Crude oil prices are at risk of plummeting to as low as $40 per barrel if the Organization of Petroleum Exporting Countries (OPEC) and Russia fail to make larger cuts in their production volumes, according to Norway-based independent energy research and consulting firm Rystad Energy.
Saudi Arabia-spearheaded OPEC and Russia-led non-OPEC will convene in Vienna on Thursday and Friday to raise low oil prices. However, if the group, dubbed as OPEC+, fails to make deeper cuts to their output levels, they could face lower prices, Rystad Energy warned.
"If OPEC and Russia don’t extend and deepen their cuts, we could see Brent Blend dip to the $40s next year for a shorter period," Bjornar Tonhaugen, head of oil market research at Rystad Energy, said in a statement on Tuesday.
OPEC+ had agreed in December 2018 to lower their collective oil production by 1.2 million barrels per day (bpd) starting from January 2019, but that did not prevent oil prices coming under pressure from oversupply in the global oil market.
Now the group is faced with the decision to either extend this deal until mid-2020, or make additional cuts in their total production starting from Jan. 1.
"We have a clear message to the OPEC+ countries: A ‘roll-over’ of the current production agreement is not enough to preserve a balanced market and ensure a stable oil price environment in 2020," Tonhaugen said in the statement.
"In order to ensure a balanced market, our research indicates that OPEC would need to reduce crude production to 28.9 million bpd -- a drop of 0.8 million bpd from the level seen in the fourth quarter of 2019-levels," he added.

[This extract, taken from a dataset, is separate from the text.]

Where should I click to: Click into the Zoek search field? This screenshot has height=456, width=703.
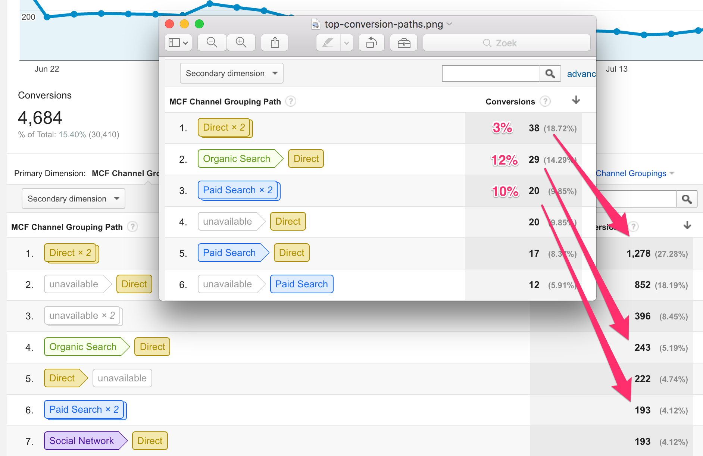[x=506, y=43]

The global oil market is anticipated to have an oversupply of 0.8 million bpd during the first half of 2020, according to a forecast by Rystad Energy.
As for the price of crude oil, a 1 million bpd surplus in the market could cause a price decline of around 5% per month, which implies a potential drop of 30% in prices over six months, it added.
Rystad Energy said in a separate statement on Wednesday the record high production growth from non-OPEC countries in tight oil and offshore production has put some significant pressure on OPEC’s ability to balance the oil market.
"OPEC will need to extend and deepen production cuts if they have any hope of supporting the oil price in the near-term," Espen Erlingsen, head of upstream research at Rystad Energy, said in Wednesday's statement.
The U.S. is expected to lead the way among non-OPEC countries in year-on-year oil production growth with an estimated 1.09 million bpd in 2020, compared to this year.
While Norway ranks second on the list with 527,000 bpd in oil output growth, Brazil is forecast to increase its oil production by 459,000 bpd next year compared to 2019.